[Data for review Boundary: Start]

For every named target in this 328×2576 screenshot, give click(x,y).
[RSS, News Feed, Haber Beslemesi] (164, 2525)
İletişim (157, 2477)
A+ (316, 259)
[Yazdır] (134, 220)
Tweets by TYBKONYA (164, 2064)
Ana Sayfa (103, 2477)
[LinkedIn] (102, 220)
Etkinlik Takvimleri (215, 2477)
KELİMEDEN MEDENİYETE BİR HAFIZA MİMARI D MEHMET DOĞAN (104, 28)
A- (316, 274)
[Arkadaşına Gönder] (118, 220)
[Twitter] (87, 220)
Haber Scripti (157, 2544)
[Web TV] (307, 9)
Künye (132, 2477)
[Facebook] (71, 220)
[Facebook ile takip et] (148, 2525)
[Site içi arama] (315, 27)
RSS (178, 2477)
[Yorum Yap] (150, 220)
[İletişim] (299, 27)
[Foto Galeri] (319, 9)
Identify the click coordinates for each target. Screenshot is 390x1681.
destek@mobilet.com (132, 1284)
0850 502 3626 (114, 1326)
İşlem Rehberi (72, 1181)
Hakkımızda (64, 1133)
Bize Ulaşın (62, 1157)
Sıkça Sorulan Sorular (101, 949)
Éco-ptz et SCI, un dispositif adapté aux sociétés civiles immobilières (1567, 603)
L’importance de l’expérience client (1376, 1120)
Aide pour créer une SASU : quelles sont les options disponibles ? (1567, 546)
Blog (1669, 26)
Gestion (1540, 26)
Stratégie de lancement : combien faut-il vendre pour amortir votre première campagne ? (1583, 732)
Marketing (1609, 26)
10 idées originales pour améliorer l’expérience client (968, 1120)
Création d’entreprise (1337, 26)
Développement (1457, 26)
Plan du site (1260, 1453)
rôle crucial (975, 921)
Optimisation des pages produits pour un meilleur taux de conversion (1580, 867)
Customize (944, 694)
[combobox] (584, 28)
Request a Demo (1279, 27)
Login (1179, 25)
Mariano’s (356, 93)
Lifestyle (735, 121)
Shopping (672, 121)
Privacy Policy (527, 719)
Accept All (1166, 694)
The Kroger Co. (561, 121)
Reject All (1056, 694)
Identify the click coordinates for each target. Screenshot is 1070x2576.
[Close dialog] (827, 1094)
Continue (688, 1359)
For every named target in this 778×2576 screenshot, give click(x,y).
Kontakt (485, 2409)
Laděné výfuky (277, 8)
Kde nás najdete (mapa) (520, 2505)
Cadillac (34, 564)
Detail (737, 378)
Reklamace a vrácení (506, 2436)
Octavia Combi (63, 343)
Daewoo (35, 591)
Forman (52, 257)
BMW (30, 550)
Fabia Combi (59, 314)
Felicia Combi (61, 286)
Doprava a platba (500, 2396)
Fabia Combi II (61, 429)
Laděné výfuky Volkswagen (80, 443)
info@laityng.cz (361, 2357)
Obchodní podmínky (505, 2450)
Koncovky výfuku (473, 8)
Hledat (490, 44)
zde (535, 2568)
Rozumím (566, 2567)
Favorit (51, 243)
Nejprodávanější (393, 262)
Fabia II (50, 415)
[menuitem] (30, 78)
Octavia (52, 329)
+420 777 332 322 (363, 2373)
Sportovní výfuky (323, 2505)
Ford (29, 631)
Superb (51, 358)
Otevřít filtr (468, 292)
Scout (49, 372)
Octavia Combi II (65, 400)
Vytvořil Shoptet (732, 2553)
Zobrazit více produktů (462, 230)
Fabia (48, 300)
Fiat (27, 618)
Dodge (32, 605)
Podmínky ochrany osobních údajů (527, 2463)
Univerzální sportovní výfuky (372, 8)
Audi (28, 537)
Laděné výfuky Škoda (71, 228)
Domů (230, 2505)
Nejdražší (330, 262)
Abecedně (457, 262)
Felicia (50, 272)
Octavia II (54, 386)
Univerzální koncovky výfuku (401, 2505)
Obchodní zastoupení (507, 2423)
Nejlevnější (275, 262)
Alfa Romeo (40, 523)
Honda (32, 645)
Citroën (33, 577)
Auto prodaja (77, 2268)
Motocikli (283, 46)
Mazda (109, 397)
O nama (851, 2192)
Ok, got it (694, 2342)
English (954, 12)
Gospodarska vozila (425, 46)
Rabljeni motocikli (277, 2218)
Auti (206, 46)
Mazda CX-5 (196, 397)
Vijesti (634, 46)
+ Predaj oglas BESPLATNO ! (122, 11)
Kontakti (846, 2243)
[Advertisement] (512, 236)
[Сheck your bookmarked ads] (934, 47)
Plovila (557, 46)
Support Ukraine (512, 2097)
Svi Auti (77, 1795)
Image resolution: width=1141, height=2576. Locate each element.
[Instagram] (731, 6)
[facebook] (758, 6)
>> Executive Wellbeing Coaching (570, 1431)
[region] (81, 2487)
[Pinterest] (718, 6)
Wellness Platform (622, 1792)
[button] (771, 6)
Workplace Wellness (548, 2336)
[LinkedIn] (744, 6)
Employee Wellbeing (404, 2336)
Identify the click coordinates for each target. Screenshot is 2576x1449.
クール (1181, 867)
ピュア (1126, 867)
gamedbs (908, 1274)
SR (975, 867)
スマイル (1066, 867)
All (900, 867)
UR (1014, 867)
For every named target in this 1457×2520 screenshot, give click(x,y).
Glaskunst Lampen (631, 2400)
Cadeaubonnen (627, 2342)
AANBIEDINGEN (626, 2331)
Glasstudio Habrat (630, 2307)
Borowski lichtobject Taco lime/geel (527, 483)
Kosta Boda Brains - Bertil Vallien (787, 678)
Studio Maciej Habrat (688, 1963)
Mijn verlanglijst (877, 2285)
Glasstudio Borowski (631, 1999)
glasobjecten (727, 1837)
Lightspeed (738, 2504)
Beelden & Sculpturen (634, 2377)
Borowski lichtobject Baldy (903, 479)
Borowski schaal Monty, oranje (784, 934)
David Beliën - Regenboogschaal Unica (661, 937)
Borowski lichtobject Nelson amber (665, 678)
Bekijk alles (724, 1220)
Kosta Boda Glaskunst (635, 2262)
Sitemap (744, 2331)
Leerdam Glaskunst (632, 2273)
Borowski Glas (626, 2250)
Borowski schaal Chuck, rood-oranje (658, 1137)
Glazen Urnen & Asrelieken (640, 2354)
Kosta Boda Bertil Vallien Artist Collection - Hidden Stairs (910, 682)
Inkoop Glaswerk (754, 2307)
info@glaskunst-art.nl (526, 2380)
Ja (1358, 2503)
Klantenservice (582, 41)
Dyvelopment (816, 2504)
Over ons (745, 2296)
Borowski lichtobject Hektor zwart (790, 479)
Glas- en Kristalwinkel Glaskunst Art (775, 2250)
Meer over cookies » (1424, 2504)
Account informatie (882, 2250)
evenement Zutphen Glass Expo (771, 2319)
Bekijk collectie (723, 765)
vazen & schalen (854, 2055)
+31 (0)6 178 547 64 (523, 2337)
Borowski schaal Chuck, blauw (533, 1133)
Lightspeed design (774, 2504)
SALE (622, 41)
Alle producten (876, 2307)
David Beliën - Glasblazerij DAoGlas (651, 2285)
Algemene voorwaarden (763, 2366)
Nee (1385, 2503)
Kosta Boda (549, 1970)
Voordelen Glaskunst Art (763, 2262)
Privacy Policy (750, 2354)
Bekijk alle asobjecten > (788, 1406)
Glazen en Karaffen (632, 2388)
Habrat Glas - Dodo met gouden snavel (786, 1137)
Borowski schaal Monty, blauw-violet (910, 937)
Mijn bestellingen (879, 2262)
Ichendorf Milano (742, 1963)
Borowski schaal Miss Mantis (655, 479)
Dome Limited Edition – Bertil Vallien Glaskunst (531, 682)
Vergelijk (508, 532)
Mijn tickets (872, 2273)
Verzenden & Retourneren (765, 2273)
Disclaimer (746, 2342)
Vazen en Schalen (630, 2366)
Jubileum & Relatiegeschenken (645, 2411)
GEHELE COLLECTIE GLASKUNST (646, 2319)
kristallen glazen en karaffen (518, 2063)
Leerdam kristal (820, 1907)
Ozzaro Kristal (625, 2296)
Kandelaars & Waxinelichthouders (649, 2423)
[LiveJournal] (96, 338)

[Data for review Boundary: End]

> [Problem description]:
Please give back only the lines starting with the one that contains "Bekijk collectie (723, 765)" and ending with the last line of the listing, retyped exactly.

> [Output for this exercise]:
Bekijk collectie (723, 765)
vazen & schalen (854, 2055)
+31 (0)6 178 547 64 (523, 2337)
Borowski schaal Chuck, blauw (533, 1133)
Lightspeed design (774, 2504)
SALE (622, 41)
Alle producten (876, 2307)
David Beliën - Glasblazerij DAoGlas (651, 2285)
Algemene voorwaarden (763, 2366)
Nee (1385, 2503)
Kosta Boda (549, 1970)
Voordelen Glaskunst Art (763, 2262)
Privacy Policy (750, 2354)
Bekijk alle asobjecten > (788, 1406)
Glazen en Karaffen (632, 2388)
Habrat Glas - Dodo met gouden snavel (786, 1137)
Borowski schaal Monty, blauw-violet (910, 937)
Mijn bestellingen (879, 2262)
Ichendorf Milano (742, 1963)
Borowski schaal Miss Mantis (655, 479)
Dome Limited Edition – Bertil Vallien Glaskunst (531, 682)
Vergelijk (508, 532)
Mijn tickets (872, 2273)
Verzenden & Retourneren (765, 2273)
Disclaimer (746, 2342)
Vazen en Schalen (630, 2366)
Jubileum & Relatiegeschenken (645, 2411)
GEHELE COLLECTIE GLASKUNST (646, 2319)
kristallen glazen en karaffen (518, 2063)
Leerdam kristal (820, 1907)
Ozzaro Kristal (625, 2296)
Kandelaars & Waxinelichthouders (649, 2423)
[LiveJournal] (96, 338)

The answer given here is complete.